301 - It Happened One Night, United States, 1934. Dir. Frank Capra.

Saturday, October 28, 2017

301 - It Happened One Night, United States, 1934.  Dir. Frank Capra.

Frank Capra casually picked up a Cosmopolitan magazine while waiting in the lobby of a doctor's office or barbershop, and he read an article, "Night Bus," about a rich heiress who fled the restraints of her family.

He went to his boss at Columbia and asked them to buy the story.  His boss agreed and they did.  At the time Columbia was a Poverty Row studio.  It did not have the resources or the prestige of an MGM, Warner Bros., or Paramount.  But the previous year it had received its first Academy nominations with Capra's picture Lady for a Day, so studio chief Harry Cohn was hungry for more, and Frank Capra had some clout.

Frank Capra was a workman's director who had been in the industry a little over a decade.  He was not widely known in America.  He had not yet made any of the classics for which he would later be known.  His credits included titles such as Long Pants (1927), For the Love of Mike (1927), and Say It With Sables (1928).

Are those films in your rotation?  I did not think so.

OK, to be fair, he had also made Platinum Blonde (1931), American Madness (1932), The Bitter Tea of General Yen (1932), and Lady for a Day (1933).  If you are a film buff, you may be familiar with those titles.  However, I suspect the majority of my readers have never heard of any of them.

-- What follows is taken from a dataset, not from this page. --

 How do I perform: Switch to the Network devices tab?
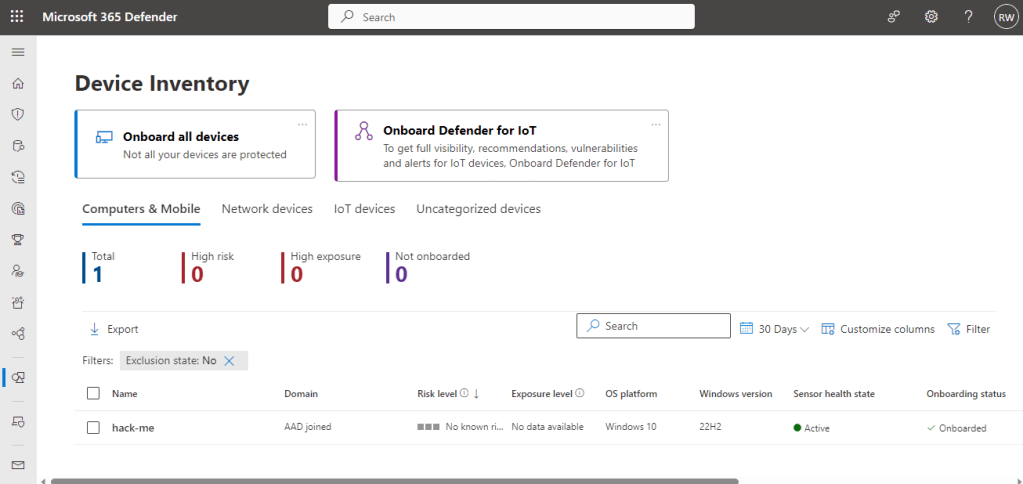[267, 209]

Capra went looking for a leading lady.  He approached Myrna Loy, Margaret Sullivan, Miriam Hopkins, and Loretta Young.  All of them turned it down.  He approached Robert Montgomery to play the leading man.  He too turned it down.

Claudette Colbert was not too thrilled about this project either.  She had worked with Capra on that great hit I mentioned above, For the Love of Mike, and it was a colossal flop.  It was now six years later, and she was a Paramount star.  She was none too excited about being loaned out to a Poverty Row studio for another failure.  Furthermore, she only had a four-week availability window before her vacation at Sun Valley, and she intended to make her vacation.  So she quoted her weekly rate to Capra and then demanded double.  This would get rid of him.  He reported it to Cohn, and Cohn said yes.  The Poverty Row studio was willing to pay double the rate of a major studio to get one of their stars for a month.  As we said, Harry Cohn was hungry.

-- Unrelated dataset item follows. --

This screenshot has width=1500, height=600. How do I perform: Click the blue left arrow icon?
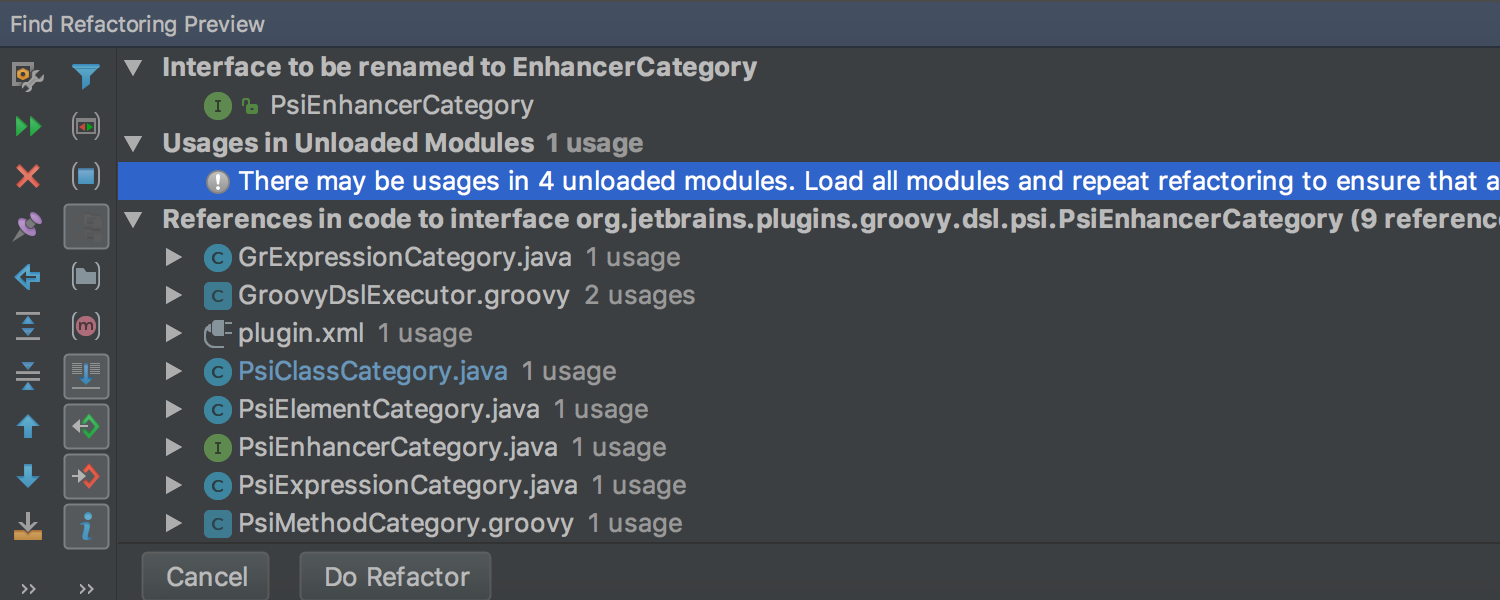pyautogui.click(x=28, y=277)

Meanwhile, Clark Gable was with MGM.  Of course.  Louis B. Mayer was more than willing to loan him out to Columbia.  He had to pay him his weekly rate anyway, and Gable had nothing on his calendar, so Mayer might as well get something in return for it.

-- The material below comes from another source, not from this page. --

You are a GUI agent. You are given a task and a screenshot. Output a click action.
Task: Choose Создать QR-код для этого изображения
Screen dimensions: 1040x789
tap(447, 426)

Now Frank Capra was in a bind, a bind for which he willing sign up.  He had to make a motion picture in four weeks.  Four weeks!

That sounds like independent movie making today, using digital cameras.  But this was a Hollywood studio in the early 1930s.  How would they pull it off?

Capra went on location.

Sound had started to influence film technology in such a way that directors could go out more on location.  Cameras were lighter and more portable.  Rather than building sets on a sound stage, a director could go on location to save time and money.

Capra did build a couple of sets.  He built a set of the bus, which could be jostled, and with process screens out the windows.  And he built a set of a motor court, which he reused for each of the places the couple would stop during the film.

Claudette Colbert did her duty without pleasure.  She was looking forward to that vacation, and she was not thrilled with the conditions under which she was expected to work.  When it was over she told her friends that she had just made the worst movie of her career.

At least it was over.

She could move on.

Then the movie was released.  People went to see it.  They returned with their friends.  They too returned and they too brought their friends.  It spread across America like wildfire.

By the time the Academy Awards came around it became the first movie in history to win all five major awards: Best Picture, Best Director, Best Screenplay, Best Actor, and Best Actress.  This would not happen again for 41 more years, until One Flew Over the Cuckoo's Nest.  When they opened the envelopes they began to read the Winner and the audience finished the title for them.

The movie made so much money that it alone propelled Columbia Pictures from being a Poverty Row studio to being a major.

The chemistry between Gable and Colbert is extraordinary.  They are both strong and both vulnerable in their respective ways, and their characters genuinely love one another.

It Happened One Night happens over several nights and a few days, and when you watch it, it may happen for you.